• [Task details]
All lines from the one containing "ANPC - SAL (315, 2474)" to the end of the entries below should be output exactly as they appear. No other lines should be output.

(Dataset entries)

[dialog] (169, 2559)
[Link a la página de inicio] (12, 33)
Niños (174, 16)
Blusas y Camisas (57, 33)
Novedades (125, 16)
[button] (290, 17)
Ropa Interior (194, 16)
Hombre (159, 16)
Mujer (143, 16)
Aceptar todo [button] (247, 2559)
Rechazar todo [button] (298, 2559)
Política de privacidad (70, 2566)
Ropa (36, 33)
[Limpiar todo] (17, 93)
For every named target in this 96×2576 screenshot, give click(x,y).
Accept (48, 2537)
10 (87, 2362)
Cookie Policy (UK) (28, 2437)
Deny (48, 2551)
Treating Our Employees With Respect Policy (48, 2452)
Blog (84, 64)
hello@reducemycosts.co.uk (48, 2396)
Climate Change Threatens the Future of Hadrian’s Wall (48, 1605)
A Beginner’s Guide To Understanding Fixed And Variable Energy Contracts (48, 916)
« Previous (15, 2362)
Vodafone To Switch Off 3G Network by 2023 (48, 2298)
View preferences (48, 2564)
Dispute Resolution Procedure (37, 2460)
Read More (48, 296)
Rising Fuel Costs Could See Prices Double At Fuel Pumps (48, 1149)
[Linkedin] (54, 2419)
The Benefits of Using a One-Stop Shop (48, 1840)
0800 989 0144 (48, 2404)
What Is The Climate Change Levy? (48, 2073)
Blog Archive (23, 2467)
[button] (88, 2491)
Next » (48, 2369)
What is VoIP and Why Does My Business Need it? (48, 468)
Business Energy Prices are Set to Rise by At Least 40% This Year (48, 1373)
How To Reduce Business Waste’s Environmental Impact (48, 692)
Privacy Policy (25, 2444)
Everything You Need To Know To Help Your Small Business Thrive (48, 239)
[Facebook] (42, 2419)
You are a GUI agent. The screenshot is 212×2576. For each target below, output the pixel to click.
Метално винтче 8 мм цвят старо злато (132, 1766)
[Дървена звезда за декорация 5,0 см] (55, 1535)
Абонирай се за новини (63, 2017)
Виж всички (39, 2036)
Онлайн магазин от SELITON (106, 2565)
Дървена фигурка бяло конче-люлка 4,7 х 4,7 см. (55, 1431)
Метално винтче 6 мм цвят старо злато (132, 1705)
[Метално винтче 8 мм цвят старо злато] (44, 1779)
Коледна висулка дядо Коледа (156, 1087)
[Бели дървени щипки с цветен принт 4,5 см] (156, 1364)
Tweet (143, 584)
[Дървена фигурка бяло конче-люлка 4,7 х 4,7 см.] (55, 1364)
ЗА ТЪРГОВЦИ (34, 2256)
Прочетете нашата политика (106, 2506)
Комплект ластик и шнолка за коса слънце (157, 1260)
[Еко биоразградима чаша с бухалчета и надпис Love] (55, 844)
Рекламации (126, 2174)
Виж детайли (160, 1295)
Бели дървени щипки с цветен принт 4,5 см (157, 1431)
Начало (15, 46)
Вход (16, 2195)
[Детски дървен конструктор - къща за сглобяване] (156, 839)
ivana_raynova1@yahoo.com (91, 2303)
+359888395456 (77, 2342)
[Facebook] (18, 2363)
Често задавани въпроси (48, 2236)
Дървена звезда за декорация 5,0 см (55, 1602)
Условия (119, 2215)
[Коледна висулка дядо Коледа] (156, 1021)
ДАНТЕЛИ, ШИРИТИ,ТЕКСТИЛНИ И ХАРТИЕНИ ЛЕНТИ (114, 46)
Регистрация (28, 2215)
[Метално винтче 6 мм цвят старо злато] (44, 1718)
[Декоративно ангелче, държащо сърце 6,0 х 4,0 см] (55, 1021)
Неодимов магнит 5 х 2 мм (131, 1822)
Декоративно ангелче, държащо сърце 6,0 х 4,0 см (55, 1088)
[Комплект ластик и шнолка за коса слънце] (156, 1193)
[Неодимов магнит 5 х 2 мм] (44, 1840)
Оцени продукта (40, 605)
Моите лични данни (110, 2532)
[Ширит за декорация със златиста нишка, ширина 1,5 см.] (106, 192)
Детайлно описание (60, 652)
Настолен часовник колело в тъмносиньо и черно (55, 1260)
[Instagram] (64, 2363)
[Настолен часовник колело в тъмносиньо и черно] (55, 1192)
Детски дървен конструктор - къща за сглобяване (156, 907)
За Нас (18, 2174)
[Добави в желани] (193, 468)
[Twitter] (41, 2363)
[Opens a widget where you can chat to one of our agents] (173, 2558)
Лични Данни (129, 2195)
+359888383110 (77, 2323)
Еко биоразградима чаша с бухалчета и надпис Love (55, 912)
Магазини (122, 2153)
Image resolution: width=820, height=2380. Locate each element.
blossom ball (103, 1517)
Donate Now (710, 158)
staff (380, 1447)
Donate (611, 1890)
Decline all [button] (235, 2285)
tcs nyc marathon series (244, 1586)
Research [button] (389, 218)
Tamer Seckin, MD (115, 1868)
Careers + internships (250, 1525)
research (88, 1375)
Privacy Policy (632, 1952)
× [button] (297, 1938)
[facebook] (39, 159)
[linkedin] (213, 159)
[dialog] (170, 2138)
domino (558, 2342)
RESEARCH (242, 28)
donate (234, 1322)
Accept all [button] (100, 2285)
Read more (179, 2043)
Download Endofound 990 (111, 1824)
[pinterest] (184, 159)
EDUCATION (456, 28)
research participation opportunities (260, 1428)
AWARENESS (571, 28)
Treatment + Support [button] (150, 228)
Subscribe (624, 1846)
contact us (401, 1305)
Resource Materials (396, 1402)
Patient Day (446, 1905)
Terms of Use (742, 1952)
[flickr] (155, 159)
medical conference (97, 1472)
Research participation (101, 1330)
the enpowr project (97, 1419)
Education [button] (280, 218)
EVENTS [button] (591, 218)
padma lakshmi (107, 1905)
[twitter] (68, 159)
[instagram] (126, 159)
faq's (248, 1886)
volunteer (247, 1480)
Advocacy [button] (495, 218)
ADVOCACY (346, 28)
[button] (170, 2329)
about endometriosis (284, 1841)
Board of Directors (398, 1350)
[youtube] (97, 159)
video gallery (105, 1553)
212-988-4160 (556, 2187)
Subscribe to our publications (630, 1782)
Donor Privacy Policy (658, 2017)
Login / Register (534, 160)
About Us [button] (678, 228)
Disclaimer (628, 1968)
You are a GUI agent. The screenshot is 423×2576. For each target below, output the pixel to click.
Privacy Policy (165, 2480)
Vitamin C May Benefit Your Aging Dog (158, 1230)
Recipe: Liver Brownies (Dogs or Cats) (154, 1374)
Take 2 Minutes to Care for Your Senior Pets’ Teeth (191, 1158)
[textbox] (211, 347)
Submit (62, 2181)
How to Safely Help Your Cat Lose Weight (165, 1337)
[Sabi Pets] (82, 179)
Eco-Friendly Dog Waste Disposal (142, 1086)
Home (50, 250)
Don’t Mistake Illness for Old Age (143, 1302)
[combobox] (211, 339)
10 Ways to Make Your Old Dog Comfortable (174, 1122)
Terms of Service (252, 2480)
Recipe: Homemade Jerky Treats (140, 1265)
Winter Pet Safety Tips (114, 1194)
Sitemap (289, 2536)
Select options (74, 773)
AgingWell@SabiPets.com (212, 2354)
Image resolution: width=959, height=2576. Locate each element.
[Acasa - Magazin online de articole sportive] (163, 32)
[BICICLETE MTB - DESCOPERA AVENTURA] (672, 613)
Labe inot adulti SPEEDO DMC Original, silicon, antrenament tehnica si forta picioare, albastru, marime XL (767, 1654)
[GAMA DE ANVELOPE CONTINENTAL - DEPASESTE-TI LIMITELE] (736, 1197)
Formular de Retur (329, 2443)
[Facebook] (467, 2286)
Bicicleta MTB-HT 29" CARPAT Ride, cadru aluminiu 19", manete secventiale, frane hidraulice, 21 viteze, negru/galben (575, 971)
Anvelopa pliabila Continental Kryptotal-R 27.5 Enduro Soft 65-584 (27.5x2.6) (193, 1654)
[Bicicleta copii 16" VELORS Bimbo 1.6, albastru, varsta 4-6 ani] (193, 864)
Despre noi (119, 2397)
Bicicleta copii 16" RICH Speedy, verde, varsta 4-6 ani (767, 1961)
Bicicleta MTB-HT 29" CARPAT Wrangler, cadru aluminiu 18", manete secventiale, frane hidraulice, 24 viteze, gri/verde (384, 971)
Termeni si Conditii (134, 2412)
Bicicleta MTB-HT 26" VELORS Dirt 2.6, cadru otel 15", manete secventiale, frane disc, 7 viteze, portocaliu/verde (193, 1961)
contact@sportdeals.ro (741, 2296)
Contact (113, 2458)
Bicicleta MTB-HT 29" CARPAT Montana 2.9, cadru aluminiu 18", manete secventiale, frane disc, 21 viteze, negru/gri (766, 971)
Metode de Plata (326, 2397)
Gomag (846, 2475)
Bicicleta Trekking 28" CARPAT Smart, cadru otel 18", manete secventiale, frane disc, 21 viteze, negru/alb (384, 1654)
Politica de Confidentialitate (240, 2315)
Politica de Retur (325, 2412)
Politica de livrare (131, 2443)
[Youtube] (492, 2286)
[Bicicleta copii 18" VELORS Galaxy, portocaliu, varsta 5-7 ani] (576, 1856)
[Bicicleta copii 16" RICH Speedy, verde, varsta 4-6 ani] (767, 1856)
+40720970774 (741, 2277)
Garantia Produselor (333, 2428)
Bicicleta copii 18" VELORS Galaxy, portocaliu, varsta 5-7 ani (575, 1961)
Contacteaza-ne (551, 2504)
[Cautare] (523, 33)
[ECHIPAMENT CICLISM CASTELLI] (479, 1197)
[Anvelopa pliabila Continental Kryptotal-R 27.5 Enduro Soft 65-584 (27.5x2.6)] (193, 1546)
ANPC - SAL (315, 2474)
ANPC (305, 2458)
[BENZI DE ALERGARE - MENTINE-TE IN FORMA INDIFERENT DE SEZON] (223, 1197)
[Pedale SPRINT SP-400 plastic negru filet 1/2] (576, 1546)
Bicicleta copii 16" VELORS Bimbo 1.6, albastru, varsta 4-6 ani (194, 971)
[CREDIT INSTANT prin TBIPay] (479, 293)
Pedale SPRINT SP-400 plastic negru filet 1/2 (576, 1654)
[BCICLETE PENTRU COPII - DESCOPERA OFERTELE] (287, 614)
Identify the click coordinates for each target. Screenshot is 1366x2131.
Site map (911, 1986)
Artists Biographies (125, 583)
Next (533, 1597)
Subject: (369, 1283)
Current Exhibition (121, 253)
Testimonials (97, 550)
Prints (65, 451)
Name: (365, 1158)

• [Answer]
ANPC - SAL (315, 2474)
ANPC (305, 2458)
[BENZI DE ALERGARE - MENTINE-TE IN FORMA INDIFERENT DE SEZON] (223, 1197)
[Pedale SPRINT SP-400 plastic negru filet 1/2] (576, 1546)
Bicicleta copii 16" VELORS Bimbo 1.6, albastru, varsta 4-6 ani (194, 971)
[CREDIT INSTANT prin TBIPay] (479, 293)
Pedale SPRINT SP-400 plastic negru filet 1/2 (576, 1654)
[BCICLETE PENTRU COPII - DESCOPERA OFERTELE] (287, 614)
Identify the click coordinates for each target. Screenshot is 1366x2131.
Site map (911, 1986)
Artists Biographies (125, 583)
Next (533, 1597)
Subject: (369, 1283)
Current Exhibition (121, 253)
Testimonials (97, 550)
Prints (65, 451)
Name: (365, 1158)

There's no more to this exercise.